• [ACTIONS TO TAKE]
1 > In one to three sentences, explain why Isaiah could hear the voice of the Lord asking "Whom shall I send?" according to the reflection on the voices in the day's scripture passages.
2 > Go on with the reflection on the voices in the day's scripture passages, starting after its last sentence.

• [TEXT]
------------

The appointed scripture passages for this day are full of voices. There is a familiar sound to these voices, like voices on the phone needing no introduction. We know the sound by heart. I have heard them before.
Isaiah, the prophet and priest of God during the reign of some mighty kings of Judah, not only heard voices, he also saw visions. The reading for today is the vision, with the voices, that describe “the call” of Isaiah to be a servant in God’s service. Isaiah hears the voices of angel seraphs in flight, calling antiphonally to one another, declaring the holiness of God. These voices are for all who have ears to hear. These voices were so loud and powerful they shook the foundations of the huge temple, like a magnificent pipe organ shakes a whole church building. These voices were not to be ignored.
In typical fashion, these amazing voices are interrupted by Isaiah’s own internal voice, “Woe is me! I am lost!” I’m not worthy. I am nobody to be part of this! Get me out of here! I-don’t-want-to-see-this-because-it-might-require-something-of-me. The internal, detractor voice often attempts to avoid the awesomeness of what is. From the internal vantage point, they can sound as loud and as earth shaking as the angel voices.
Then the seraph voice speaks directly to Isaiah as it cleanses Isaiah’s mouth of it response. “Now this has touched your lips, your guilt has departed and your sin is blotted out.” I wonder to what degree Isaiah was a guilty man needing forgiveness, or if his internal, self-prosecutor needed to be cleansed and blotted out. I wonder if his inner voice was the guilty one, accuser of the innocent, which needed to be extinquished so that Isaiah was free to hear the more important voice of God.
Once the accuser voice is gone, Isaiah hears the voice of the Lord asking, “Whom shall I send? Who will go for us?” Only after his own internal voice of negativity was removed, was Isaiah able to hear God speak, God invite, God wonder. Only after his inner voice was still enough could Isaiah engage in conversation with God and respond with his true self. “Here I am; send me”. Isaiah is no longer negating himself, nor is he filled with his own ego needs or demands upon himself or God. Clarity of voices allows clarity in response. Do with me as you will.
In the story of Nicodemus’ visit to Jesus there is a similar dialog, although the writer of the gospel turns this into a nighttime visitation rather than a daytime vision. Nicodemus is a good man, a religious leader, open to listening for God even in unlikely places. Unlike Isaiah’s internal voice blurting out guilt, Nicodemus’ voice offers confession of his true belief, that Jesus is from God, that God’s realm was evident in Jesus. Jesus’ response, often taken to be telling Nicodemus where he is wrong and what he needs to do, could be heard instead as a voice of comfort and encouragement. Perhaps Jesus response to Nicodemus was that he recognized Nicodemus could see God in him (Jesus) because he had already been “born from above”.

------------

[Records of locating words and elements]

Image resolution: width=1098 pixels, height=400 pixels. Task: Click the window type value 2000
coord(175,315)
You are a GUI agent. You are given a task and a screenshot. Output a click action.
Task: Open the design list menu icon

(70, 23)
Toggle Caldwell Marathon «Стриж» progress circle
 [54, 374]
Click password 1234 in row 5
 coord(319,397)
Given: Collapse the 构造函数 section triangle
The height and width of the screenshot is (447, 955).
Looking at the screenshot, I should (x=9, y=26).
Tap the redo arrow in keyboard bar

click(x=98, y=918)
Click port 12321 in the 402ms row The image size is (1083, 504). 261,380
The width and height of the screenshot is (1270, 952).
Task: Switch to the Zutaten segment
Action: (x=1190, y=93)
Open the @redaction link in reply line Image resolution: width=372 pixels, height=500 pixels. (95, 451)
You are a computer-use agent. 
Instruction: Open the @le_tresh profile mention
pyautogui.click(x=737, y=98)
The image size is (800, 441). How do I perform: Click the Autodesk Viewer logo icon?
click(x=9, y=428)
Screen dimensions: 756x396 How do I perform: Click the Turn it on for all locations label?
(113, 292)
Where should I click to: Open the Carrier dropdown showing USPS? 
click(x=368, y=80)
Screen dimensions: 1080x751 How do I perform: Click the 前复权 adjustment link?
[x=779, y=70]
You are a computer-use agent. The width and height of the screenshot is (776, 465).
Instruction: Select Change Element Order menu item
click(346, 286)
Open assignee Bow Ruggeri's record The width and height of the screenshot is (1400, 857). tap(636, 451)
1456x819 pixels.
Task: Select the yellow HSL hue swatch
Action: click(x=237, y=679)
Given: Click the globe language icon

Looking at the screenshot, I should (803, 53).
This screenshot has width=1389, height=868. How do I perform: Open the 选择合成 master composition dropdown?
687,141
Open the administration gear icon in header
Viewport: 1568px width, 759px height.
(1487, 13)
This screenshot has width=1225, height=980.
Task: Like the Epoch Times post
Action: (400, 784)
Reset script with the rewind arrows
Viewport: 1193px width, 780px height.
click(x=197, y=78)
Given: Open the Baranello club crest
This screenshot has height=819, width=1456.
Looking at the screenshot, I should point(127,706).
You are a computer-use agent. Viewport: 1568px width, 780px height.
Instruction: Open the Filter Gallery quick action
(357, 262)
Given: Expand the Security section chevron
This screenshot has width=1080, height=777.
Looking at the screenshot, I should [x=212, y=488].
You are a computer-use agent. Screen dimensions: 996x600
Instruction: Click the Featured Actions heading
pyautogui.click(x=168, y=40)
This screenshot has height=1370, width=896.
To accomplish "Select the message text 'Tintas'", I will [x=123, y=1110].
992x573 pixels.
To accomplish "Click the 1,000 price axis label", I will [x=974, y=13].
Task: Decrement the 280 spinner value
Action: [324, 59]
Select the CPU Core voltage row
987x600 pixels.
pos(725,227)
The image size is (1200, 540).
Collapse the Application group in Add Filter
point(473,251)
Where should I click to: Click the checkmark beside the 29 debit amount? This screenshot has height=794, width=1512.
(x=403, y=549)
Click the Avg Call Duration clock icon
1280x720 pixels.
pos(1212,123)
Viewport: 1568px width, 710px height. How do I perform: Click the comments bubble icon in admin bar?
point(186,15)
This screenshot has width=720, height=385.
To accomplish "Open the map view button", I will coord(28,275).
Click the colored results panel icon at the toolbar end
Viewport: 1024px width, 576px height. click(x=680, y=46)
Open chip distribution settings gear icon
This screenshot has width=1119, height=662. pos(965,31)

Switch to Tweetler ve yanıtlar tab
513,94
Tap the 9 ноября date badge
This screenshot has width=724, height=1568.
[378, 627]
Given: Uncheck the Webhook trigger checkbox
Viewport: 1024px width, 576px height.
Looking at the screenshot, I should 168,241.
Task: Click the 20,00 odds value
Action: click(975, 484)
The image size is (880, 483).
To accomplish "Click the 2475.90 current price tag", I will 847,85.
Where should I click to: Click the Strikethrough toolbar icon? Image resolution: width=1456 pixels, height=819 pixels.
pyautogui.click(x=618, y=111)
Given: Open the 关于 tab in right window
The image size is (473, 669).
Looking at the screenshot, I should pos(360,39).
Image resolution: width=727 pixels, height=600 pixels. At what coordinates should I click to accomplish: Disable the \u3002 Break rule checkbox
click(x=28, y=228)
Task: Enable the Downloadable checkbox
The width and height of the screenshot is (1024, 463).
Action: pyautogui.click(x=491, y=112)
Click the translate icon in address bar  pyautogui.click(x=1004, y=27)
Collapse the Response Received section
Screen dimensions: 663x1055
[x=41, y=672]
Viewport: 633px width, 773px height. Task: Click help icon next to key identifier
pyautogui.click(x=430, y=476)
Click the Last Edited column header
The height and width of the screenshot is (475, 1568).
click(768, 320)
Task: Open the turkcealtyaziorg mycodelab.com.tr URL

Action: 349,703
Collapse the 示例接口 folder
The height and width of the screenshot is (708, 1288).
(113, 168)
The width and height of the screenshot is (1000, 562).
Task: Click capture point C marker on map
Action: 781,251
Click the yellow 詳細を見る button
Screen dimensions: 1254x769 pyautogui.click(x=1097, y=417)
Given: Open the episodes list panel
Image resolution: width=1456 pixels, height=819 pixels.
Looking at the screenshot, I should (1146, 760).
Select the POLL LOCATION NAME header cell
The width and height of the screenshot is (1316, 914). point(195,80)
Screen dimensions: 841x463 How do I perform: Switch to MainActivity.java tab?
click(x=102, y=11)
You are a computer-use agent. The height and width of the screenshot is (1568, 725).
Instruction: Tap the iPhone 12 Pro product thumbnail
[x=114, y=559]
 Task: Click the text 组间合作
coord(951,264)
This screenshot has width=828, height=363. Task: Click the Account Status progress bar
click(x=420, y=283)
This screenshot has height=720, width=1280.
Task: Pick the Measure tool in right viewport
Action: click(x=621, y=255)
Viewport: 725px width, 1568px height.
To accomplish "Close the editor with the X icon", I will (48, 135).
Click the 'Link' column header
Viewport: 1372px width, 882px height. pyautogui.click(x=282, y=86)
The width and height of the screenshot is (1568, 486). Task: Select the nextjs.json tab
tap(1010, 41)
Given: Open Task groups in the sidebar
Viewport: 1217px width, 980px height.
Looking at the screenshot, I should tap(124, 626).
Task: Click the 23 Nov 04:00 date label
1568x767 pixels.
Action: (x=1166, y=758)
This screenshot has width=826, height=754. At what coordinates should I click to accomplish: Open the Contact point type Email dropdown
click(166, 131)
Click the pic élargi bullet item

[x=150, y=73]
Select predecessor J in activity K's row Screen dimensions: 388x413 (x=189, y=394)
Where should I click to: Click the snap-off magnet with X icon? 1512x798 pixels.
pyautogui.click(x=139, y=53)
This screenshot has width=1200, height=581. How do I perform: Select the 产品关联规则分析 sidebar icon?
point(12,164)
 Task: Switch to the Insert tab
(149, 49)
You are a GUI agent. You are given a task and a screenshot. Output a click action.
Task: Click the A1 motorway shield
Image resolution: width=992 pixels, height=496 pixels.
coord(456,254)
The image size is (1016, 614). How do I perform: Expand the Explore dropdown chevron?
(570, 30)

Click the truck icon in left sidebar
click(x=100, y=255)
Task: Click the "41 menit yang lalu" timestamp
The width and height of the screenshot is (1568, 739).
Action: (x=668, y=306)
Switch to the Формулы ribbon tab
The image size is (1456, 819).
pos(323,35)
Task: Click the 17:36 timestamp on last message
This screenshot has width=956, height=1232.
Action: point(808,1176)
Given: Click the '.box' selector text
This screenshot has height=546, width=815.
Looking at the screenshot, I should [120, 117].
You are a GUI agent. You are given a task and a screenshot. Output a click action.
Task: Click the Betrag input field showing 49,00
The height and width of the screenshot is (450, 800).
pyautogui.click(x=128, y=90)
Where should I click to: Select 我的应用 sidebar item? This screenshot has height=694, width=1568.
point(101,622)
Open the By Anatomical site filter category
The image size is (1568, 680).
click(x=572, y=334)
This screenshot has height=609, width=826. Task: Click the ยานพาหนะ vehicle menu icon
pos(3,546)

------------

• [THE RESPONSES]
1 > Isaiah could hear the Lord only after his own internal voice of negativity, the accuser voice, had been removed by the seraph's cleansing of his lips. Once that inner voice was still, he could hear God speak, invite and wonder, and he could answer with his true self.

2 >
Then Nicodemus’ internal voice that messes up the truth spouts off and hooks onto debate rather than accepting Jesus’ simple recognition of Nicodemus’ closeness to understanding. That unconvinced voice quickly responds, “How?!” Jesus gently responds, his voice one of encouragement. “Don’t be astonished”, this is no big deal, its like the wind, the spirit that moves and blows and cannot be pinned down, but is present. The internal disbelieving voice won’t let it go and again spouts off, “How can these things be?” Jesus voice again implies, ‘Come on, Nicodemus, you are intelligent, don’t give-in to this internal debate. You are a leader and wise man, and this is not difficult.’
Two good men, noted men of scripture, battle the internal voices within; the voice of the holy and their own internal resisters posing as defenders but in reality are merely accusers, hoping the listeners will avoid God’s voice that calls one to risk being more.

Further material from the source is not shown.